Un soir dans la genèse…

Il pleut sur le pays de Nod, quasiment abandonné, dépourvu d’âmes de rires et de vertus. Depuis que Caïn s’est établit là-bas pour fonder Enoch, Eve n’a de cesse de regarder l’horizon, cette cité maudite, tentant désespérément d’y apercevoir son fils chassé par l’être suprême. Seul un pont en ruine relie encore les deux rives déchirées par ce crime passionnel inexplicable. Se pouvait-il que Caïn n’aime pas son frère ? Adam se disait intimement lié au créateur et parlait en son nom, laissant là Eve, souffrante, désireuse de revoir son fils adoré mais meurtrier. Le pays de Nod, froid et ténébreux l’attirait inexorablement, comme si l’amour d’une mère permettait aux damnés de se repentir.

Elle décrivait des cercles dans le sable, contenant des caractères connus de tous ceux qui se réfugiait dans le pays de Nod pour échapper à la colère d’Adam. Et uniquement d’eux. La cité maudite l’appelait comme un écho. Elle laissait s’échapper les voix de ses habitants, errants mais à l’abris des intempéries. Caïn s’était proclamé gardien de la ville, veillant sur ses ouailles comme un père veille sur ses enfants. C’est ainsi qu’il les nomme d’ailleurs. Quel Enochien aurait pu survivre sans son appui et sa protection presque divine.
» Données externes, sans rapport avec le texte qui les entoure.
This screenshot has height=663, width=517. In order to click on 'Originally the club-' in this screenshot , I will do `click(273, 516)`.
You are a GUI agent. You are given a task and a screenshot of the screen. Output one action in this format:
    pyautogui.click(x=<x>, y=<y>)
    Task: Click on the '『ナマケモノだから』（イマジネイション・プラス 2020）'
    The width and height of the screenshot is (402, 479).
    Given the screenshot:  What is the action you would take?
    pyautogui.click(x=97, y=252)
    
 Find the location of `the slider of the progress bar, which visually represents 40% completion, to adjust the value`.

Eve regardait tristement les symboles qu’elle dessinait devant elle, y ajoutant quelques barres et des vagues sous les lettres. Elle n’eut pas le temps de finir. L’eau vint happer son œuvre littéraire sablée, interdite par Adam autrefois. Il fallait cultiver les terres, se nourrir, travailler sans fin, jusqu’à l’épuisement. Ce qu’Abel faisait sans mal du fait de son handicap. Caïn par une intelligence hors norme se distinguait de son frère, s’adonnant aux plaisirs de la lecture et de l’écriture en dépit des ordres de son père.

Elle demeurait là, assise en tailleur, attendant que la mer la porte jusqu’à Atlantis, la cité des fonds marins. Le seul souvenir qu’elle gardait de cette terre était le long chenal, le seul à l’air libre, celui qui reliait la cité depuis la grotte d’émergence aux terres de Pangea. Le père d’Eve l’y emmenait très souvent, jusqu’à ce que la terre ne subisse la tragique explosion de milliers de constellations. Le chenal fut détruit par l’océan et personne ne put jamais redescendre à Atlantis sauf le père d’Eve, une de ces créatures que le monde fabrique. Il respirait sans difficultés sous l’eau, imposant sa présence aux profondeurs.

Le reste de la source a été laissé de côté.